Arch of Triumph (Arc de Triomphe) is a 1945 novel by Erich Maria Remarque about stateless refugees in Paris before World War II. Written during his exile in the United States (1939–1948), it was his second worldwide bestseller, after All Quiet on the Western Front.

==Plot==
The novel is set in Paris, in 1939. Despite having no permission to perform surgery, stateless refugee Ravic, a very accomplished German surgeon, has been "ghost-operating" on patients for two years on the behalf of two less-skillful French physicians.

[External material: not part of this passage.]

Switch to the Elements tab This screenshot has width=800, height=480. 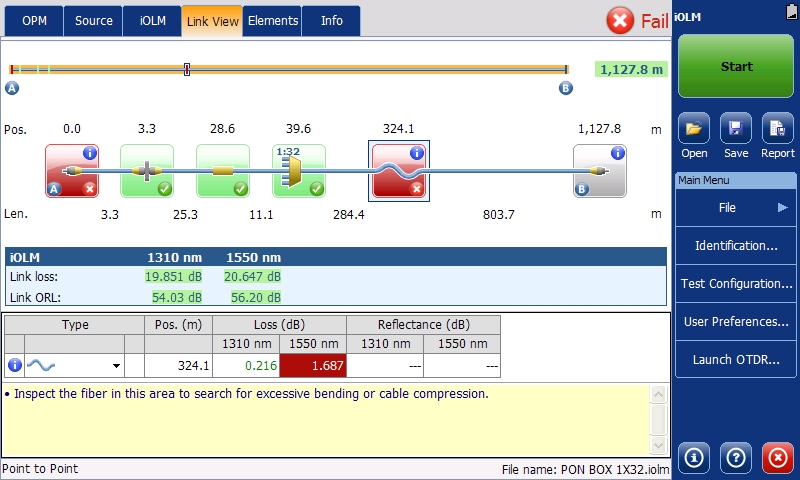pos(273,21)
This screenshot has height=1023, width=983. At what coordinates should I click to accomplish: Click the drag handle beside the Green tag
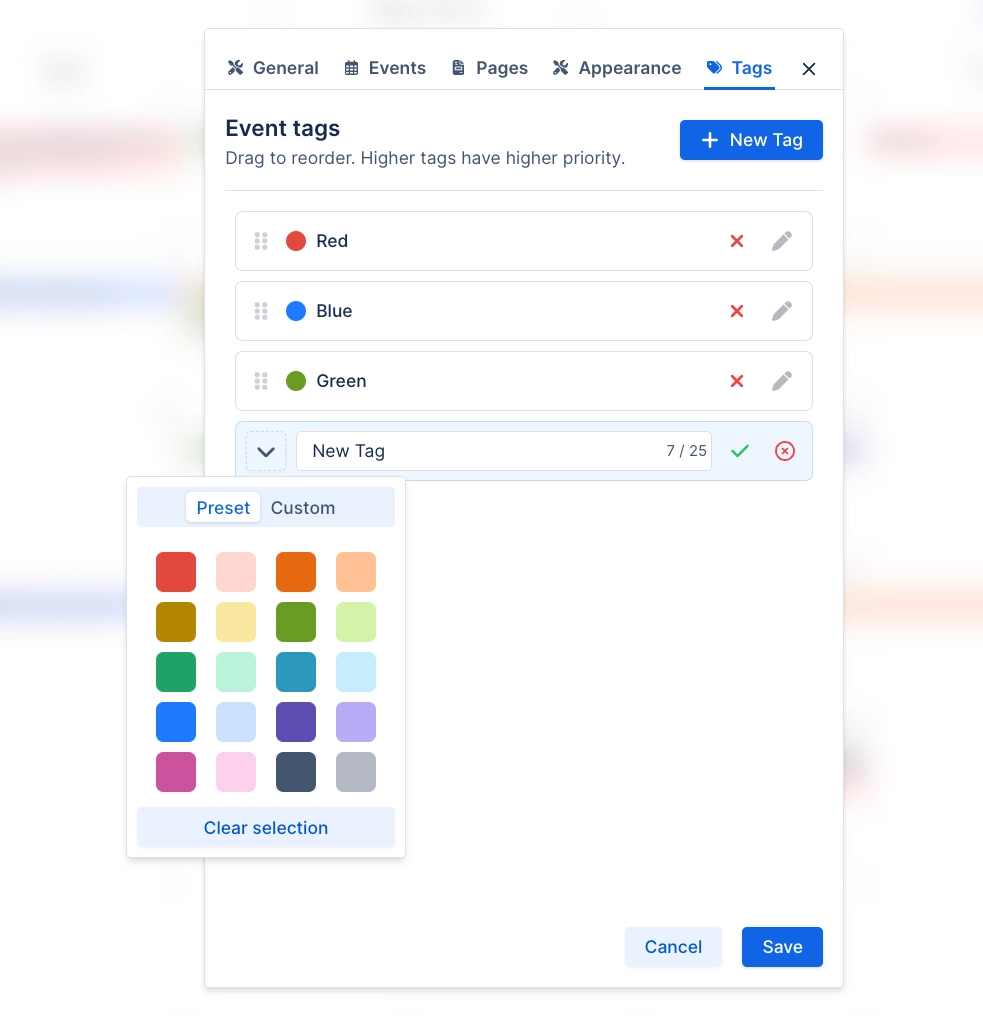pos(261,381)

Unwilling to return to Nazi Germany, which has stripped him of his citizenship, and unable to exist legally anywhere else in pre-war western Europe, Ravic manages to hang on. He is one of many displaced persons, without passports or any other documents, who live under a constant threat of being captured and deported from one country to the next, and back again.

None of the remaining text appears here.